Hey Mr. Green,
All I ever hear about is the Toyota Prius. I have a Honda Civic Hybrid and have never gotten less than 50 miles per gallon. One time, when all the stars were aligned, I got 58 mpg. The Civic is better for highway driving (which I do a lot of) than the Prius too. So if you did a comparison of the Hummer and the Civic Hybrid, the numbers would be even better.
--Susan in Whitney, Texas
According to the EPA's latest ratings, the Honda Civic Hybrid gets 45 miles per gallon on the highway and 40 in town, for a "combined" 42 mpg. The Prius is rated at 48 mpg for the city, 45 for the highway, and 46 combined. So the Honda is certainly competitive. (Since you are able to beat the EPA ratings, it's clear that you know how to drive your Honda. The 10-billion-gallon problem is that millions of people don't have a clue about driving sensibly.

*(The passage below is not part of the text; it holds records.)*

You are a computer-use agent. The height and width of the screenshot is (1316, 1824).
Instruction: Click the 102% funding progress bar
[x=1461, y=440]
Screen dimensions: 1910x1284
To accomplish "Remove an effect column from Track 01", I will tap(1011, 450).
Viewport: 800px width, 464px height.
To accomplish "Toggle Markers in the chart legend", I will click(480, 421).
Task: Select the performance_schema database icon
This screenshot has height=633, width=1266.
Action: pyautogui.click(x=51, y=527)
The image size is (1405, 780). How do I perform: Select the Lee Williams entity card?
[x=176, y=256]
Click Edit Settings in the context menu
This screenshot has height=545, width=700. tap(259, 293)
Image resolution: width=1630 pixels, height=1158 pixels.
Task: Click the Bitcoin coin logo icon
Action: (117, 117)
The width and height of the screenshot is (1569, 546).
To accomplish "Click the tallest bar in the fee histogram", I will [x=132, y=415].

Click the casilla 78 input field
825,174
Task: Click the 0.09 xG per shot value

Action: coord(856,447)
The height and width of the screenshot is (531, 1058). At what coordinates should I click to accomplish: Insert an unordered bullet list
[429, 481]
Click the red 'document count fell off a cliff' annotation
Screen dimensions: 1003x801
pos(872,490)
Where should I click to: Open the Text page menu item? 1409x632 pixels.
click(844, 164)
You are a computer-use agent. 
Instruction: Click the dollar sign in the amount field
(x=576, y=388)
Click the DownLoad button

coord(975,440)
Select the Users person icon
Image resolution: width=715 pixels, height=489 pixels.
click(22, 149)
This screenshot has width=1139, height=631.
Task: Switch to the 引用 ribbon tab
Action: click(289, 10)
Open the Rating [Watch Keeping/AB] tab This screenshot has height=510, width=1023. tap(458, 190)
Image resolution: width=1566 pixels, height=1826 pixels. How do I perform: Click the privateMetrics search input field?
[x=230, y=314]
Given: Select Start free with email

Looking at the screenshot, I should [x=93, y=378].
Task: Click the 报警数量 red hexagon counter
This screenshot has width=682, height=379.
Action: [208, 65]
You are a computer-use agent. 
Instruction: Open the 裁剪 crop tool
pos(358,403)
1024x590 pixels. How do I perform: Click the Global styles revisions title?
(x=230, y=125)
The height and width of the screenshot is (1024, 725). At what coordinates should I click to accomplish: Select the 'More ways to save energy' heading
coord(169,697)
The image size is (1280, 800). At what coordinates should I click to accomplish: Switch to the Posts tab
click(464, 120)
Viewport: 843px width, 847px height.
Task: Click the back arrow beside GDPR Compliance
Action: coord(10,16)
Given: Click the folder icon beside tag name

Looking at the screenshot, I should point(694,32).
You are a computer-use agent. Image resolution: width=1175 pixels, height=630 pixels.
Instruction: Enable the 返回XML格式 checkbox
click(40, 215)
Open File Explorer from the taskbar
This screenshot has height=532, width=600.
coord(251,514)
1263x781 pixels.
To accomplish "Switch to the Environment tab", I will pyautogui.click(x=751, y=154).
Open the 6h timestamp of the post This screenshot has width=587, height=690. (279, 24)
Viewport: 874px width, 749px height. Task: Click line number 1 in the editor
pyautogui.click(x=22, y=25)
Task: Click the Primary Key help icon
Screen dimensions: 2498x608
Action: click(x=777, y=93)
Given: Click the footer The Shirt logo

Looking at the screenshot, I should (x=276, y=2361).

Why, then, does the Prius get all the attention? The main reason, I think, is identity. As Shakespeare's Juliet asked, "What's in a name?" Apparently a lot. Toyota distinguished the Prius by giving it a new name and an exclusive identity as a hybrid. Honda took its old Civic name and tacked "hybrid" on, as an afterthought, so the car failed to dramatically distinguish itself. Honda honchos have admitted this mistake. Ford did the same dumb thing with its Ford Escape Hybrid, an efficient choice if you have to have an SUV. This model beats the conventional Escape 34 mpg to 20 for city driving and 30 mpg to 26 for highway. But have you heard about it?
Now you would think that these guys could have put a bit more effort into their hybrid identities, since they're the same ones who dreamed up all those macho outdoorsy names to market their SUVs--an into-the-wild litany that includes Yukon, Mariner, Avalanche, Tahoe, Trailblazer, Aspen, Durango, Magnum, Element, Pilot, Mountaineer, Outlander, Forester, Explorer, Armada, Rogue, Pathfinder, Highlander, Sequoia, and my all-time favorite, Dodge's Nitro. It's amazing that the Civic and Accord are surviving in the world of brutal vehicles, when you recall the demise of those friendly little cars called Colt, Rabbit, Gremlin, Escort, and Fiesta, not to mention the girlie Chevette and kinder, gentler big cars like the Buick Skylark and Dodge Diplomat.
Is it possible that there's something so feminine about hybrids--the term itself hints at androgyny--that the big boys aren't comfortable with them? Does the very word Prius suggest an unmanly mingling of prissy and wuss? Does the fact that part of the hybrid's power emanates mysteriously and silently from inside, from applying the brakes, make macho men nervous? Are they so intimidated by the loss of the testosterone surge triggered by assertive combustion that they actually fear a mass castration by Priuses? Something to ponder. It's got me seriously thinking about helping them process their feelings by staging Mr. Green's Name-That-Sissy-Car Contest.
In the meantime, I'd love to hear from readers who can explain the baddest, meanest name of all, Dodge's Avenger. It's a sedan, for God's sake, so where does the name come from? Is it an attempt to associate a car with the war on terror? Or is it about an enraged sedan lashing out at SUVs for knocking down its once mighty market share to such a humble level?